Chirigota (esta creo que acabó mejor)
Aproveché mi última mañana en la ciudad para visitar el Museo de las Cortes de Cádiz. En 1812, en plena invasión napoleónica, el Gobierno de España se había tenido que trasladar a Cádiz, prácticamente el último reducto a salvo de los "ilustrados y civilizados" franceses.
 Allí se convocaron unas cortes que redactaron la famosa Constitución de 1812, conocida como "la Pepa", siendo la primera de nuestra historia. Para ello se congregaron  diputados de toda España, que en aquel momento también incluía los territorios americanos y las Filipinas.
 El museo en cuestión cuenta con objetos y cuadros alusivos a dicho periodo, incluyendo una enorme maqueta en madera de la ciudad.
Museo de las Cortes de Cádiz
 La verdad es que vale la pena visitar el museo, a poco que se esté interesado en la historia. Para una ciudad pequeña como Cádiz, debió ser todo un acontecimiento albergar un hecho tan importante y acoger en sus calles personajes tan notables.
 Al salir del museo, di mi último paseo por la ciudad, sin dejar de descubrir rincones plagados de historia y encanto, para dirigirme a la estación de autobuses. Mi siguiente destino no andaba muy lejos, aunque cuenta con una atmósfera muy diferente.
 A pesar de algún que otro "incidente", me llevé una gratísima impresión de Cádiz, que aúna historia, arquitectura, gastronomía, buen clima y ambiente.  Como dicen por allá, "musho Cádiz".


jueves, 15 de octubre de 2015

Cádiz (I)

 Unas cuantas horas separaban Granada de Cádiz, mi siguiente destino.
 A pesar de lo largo del trayecto, se me hizo bastante llevadero al contemplar los paisajes andaluces.  Además el autobús pasó por Sevilla, y así me ahorré emplear una noche en la ciudad, que sin duda lo vale (y unas cuantas más), pero ya estuve hace unos años, y en 8 días no se pueden hacer milagros. O se hacen al instante,o no se pueden hacer.
 Nada más llegar a Cádiz, me llamó la atención una inmensa bandera española, a la que le auguro muy poca vida, a tenor de la ideología de los actuales inquilinos del consistorio.

(Datos de coordenadas de los elementos)
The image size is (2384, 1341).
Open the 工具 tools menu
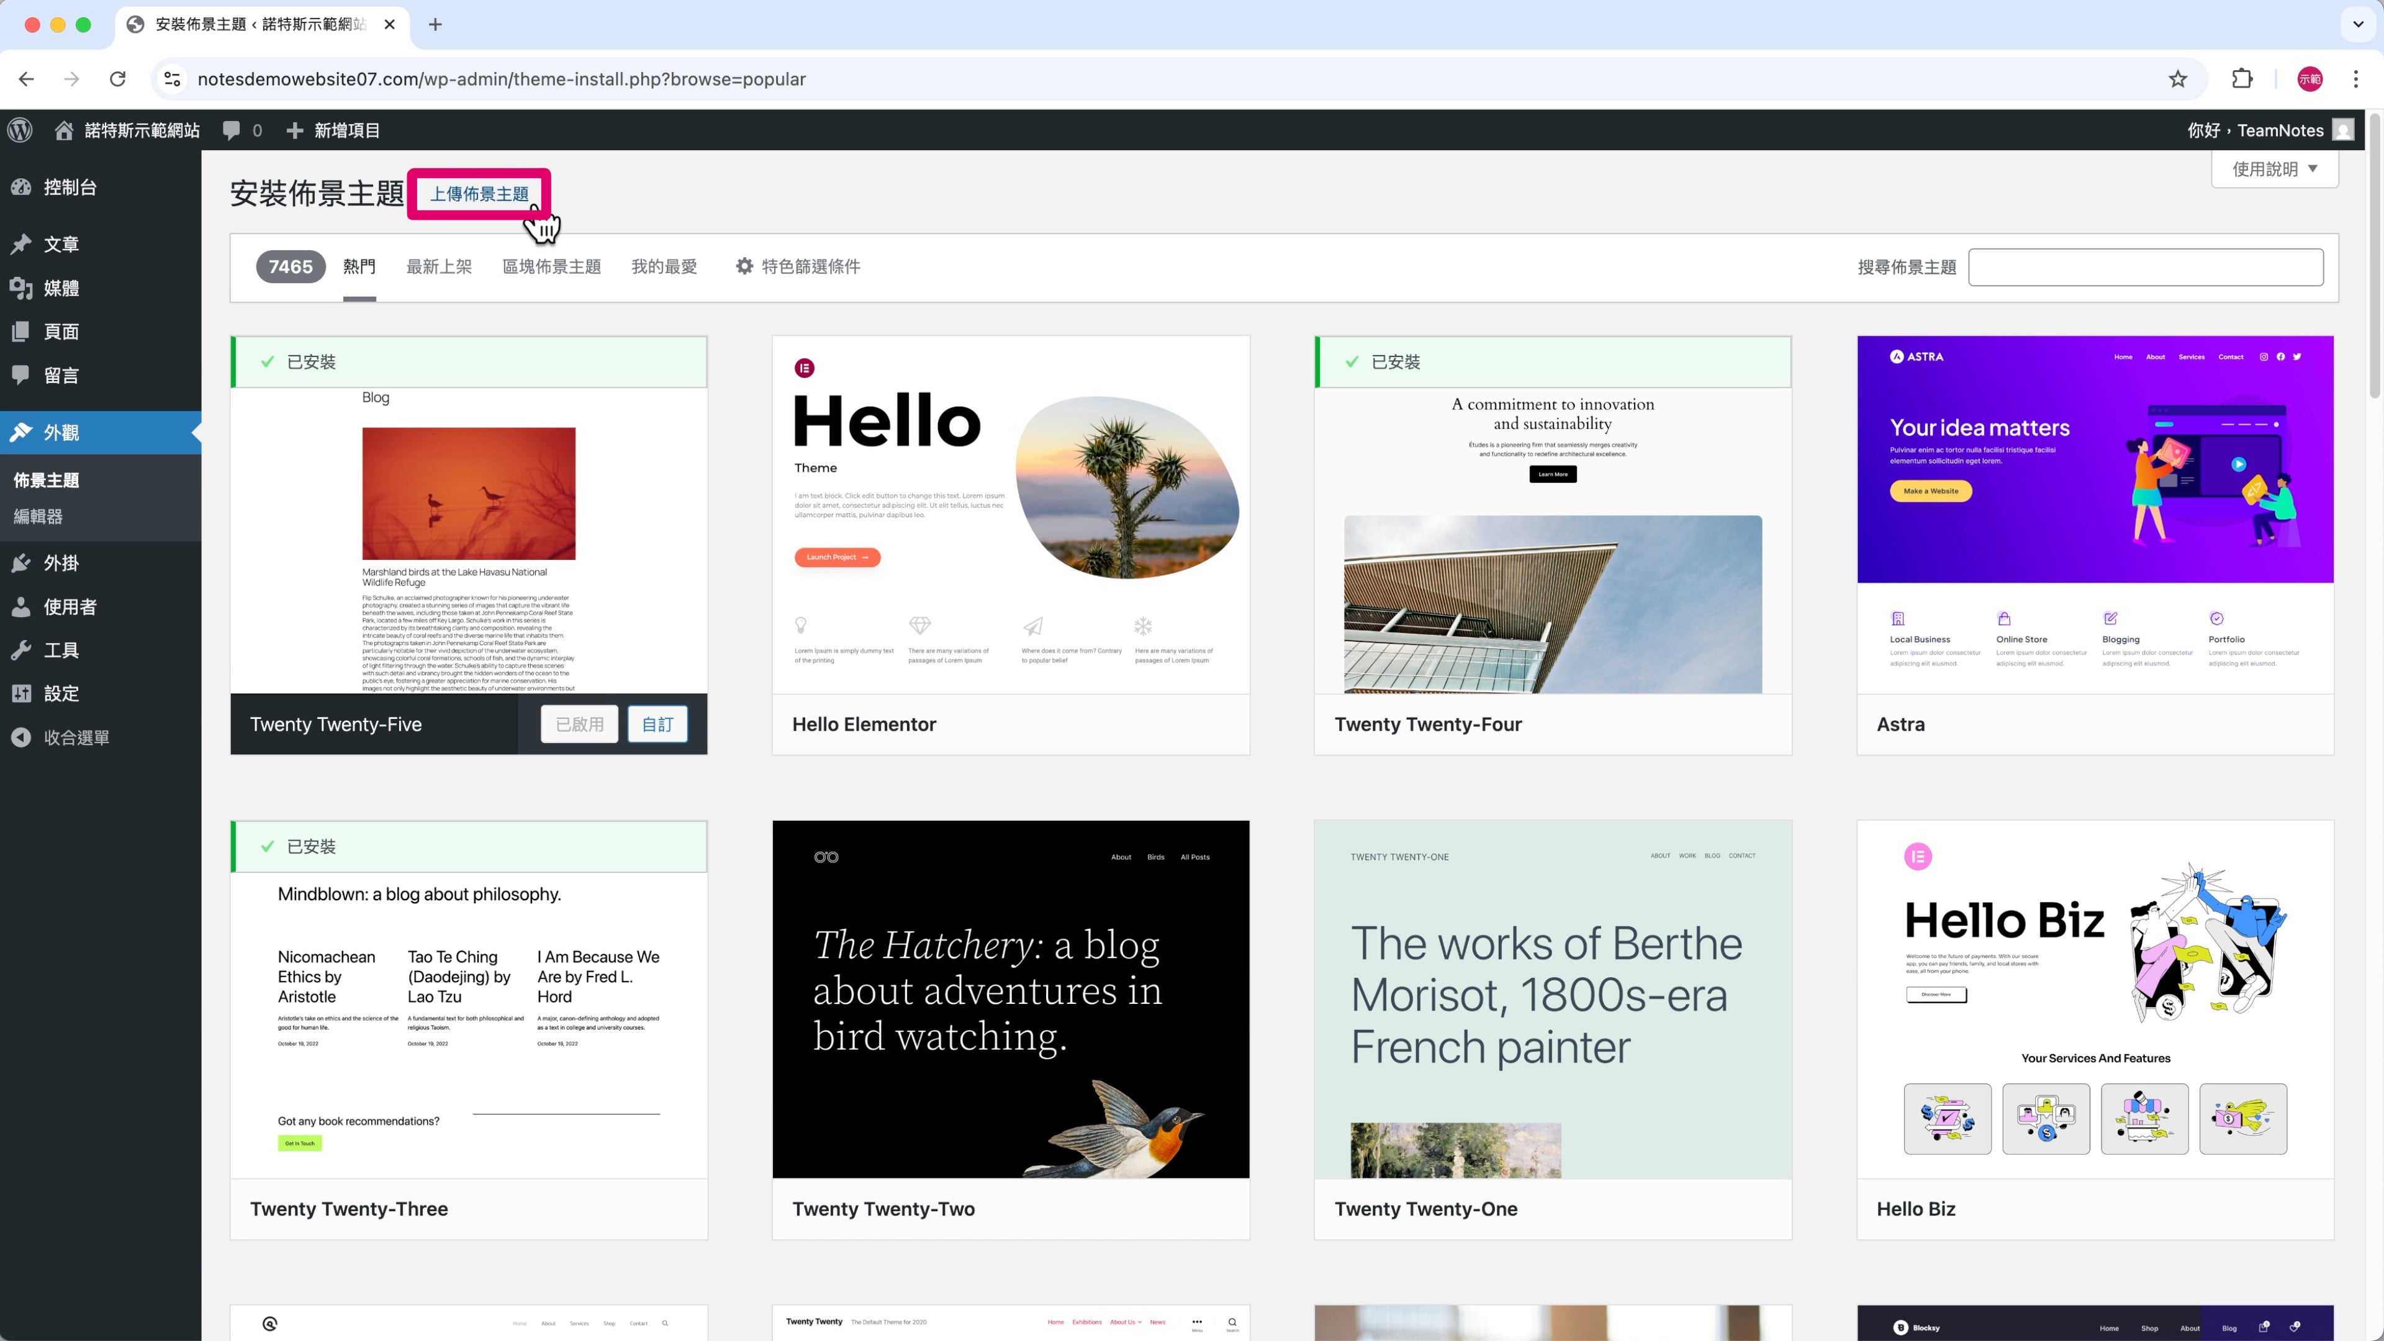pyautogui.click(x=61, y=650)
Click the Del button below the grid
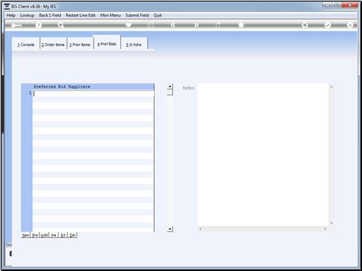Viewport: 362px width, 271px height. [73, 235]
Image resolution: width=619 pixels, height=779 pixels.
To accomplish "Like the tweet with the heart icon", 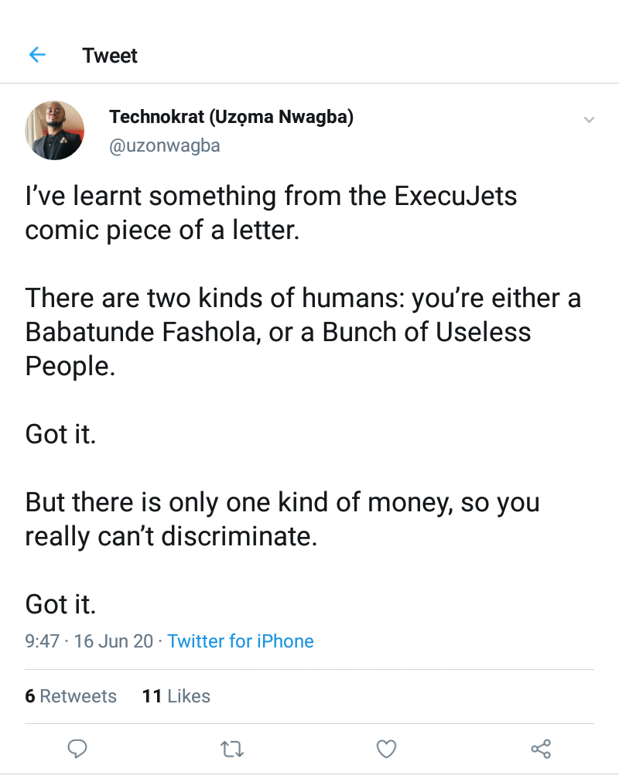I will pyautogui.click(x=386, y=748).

→ **Acciones requeridas**:
a – Según el fragmento sobre Cádiz, ¿en qué año se redactó la Constitución conocida como "la Pepa"?
b – Extrae del fragmento sobre Cádiz el tramo que va desde "Nada más llegar" hasta "inquilinos del consistorio.".
El material no tiene ningún papel aquí.

→ **Respuestas por tarea**:
a – En 1812.

b –
Nada más llegar a Cádiz, me llamó la atención una inmensa bandera española, a la que le auguro muy poca vida, a tenor de la ideología de los actuales inquilinos del consistorio.